Running HR: 147, an easy, mostly flat run, my lowest HR yet.


5 comments so far

  1. zhiv on

    Now that the days are already piling up it looks like you’re not going to have any trouble doing a triathlon, mainly because you seem to spend a ton of time on your bike. A half-hour run and a 90 minute ride is pretty serious stuff, especially for a weekday. The adjustment to running should go very quickly, but it seems like it may be hard for you to pull yourself off the bike. But of course you can’t go wrong because you love it.

    I guess you have a weather issue. I’m curious about the swimming logistics, and assume you have to wait on warmth to get in the pool. I swam a little bit today (only a 500 yard stretch) after Pilates, and did a couple of standing poses in the (indoor) pool too.

    Pulling for you to keep the yoga going. Because you ride so much, the yoga should really help not just the transition to running and general fitness wear-and-tear, but also the eventual transition to swimming. Since you’re feeling like you’re ready for a more restful week (not just a day or two?), you could keep the yoga going, cut back the cardio grind, and still make a lot of progress. Get out the epsom salts, get the hot water going, and your bathtub edition of Boswell!
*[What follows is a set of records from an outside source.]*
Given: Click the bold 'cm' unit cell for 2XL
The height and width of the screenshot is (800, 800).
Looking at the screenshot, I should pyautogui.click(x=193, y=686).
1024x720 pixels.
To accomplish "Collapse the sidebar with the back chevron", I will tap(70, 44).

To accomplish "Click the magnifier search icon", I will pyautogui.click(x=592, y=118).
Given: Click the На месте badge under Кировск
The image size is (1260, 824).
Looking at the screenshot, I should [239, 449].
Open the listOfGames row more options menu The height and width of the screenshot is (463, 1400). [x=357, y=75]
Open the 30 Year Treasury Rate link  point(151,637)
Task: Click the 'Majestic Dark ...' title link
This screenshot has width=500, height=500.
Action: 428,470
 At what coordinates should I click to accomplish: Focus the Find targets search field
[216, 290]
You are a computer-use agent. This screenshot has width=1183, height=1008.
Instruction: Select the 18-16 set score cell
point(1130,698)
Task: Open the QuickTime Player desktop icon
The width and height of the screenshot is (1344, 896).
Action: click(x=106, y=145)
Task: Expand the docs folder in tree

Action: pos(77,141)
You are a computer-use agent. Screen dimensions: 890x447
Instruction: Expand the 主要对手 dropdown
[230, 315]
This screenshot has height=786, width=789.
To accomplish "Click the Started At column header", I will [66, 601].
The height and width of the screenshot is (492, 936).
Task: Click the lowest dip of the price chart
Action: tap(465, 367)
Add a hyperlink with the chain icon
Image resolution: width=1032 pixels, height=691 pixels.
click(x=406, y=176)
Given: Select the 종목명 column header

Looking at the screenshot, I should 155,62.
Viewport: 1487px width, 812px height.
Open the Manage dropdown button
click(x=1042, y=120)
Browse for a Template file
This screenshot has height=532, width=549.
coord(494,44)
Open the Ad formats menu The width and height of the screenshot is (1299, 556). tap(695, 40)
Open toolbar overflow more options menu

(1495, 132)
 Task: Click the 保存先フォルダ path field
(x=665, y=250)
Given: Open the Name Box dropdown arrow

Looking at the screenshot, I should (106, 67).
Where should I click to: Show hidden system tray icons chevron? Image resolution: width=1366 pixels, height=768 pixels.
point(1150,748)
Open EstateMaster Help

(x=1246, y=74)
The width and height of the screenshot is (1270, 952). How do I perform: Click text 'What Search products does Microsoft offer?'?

    And my approach is to take whatever yoga class you damn well please! The trick is to stay on your own mat and within yourself and what you can do. Arm balances and handstands?! Who cares? You try ’em, you fall, you do the dog, you work on different kinds of sitting–and have fun watching all the amazing yogis. Much more important is finding teachers (multiple) you like, where you can pick up different things that help your own practice. Above all, there’s no rush, and you’ll be doing all of these things for a long time.

  2. Dorothy W. on

    Zhiv — thanks again for the comment and encouragement. Your point about pulling myself off the bike is very timely because I was thinking today that while I really want to do triathlons, I don’t want to ride any less. But that’s not possible, or at least not practicable at this point. Last year I averaged about 6 hours a week on the bike, and that includes a month or so when I wasn’t riding at all. I’ll have to see what wins out — the desire to do multisport or the desire to spend tons of time on the bike.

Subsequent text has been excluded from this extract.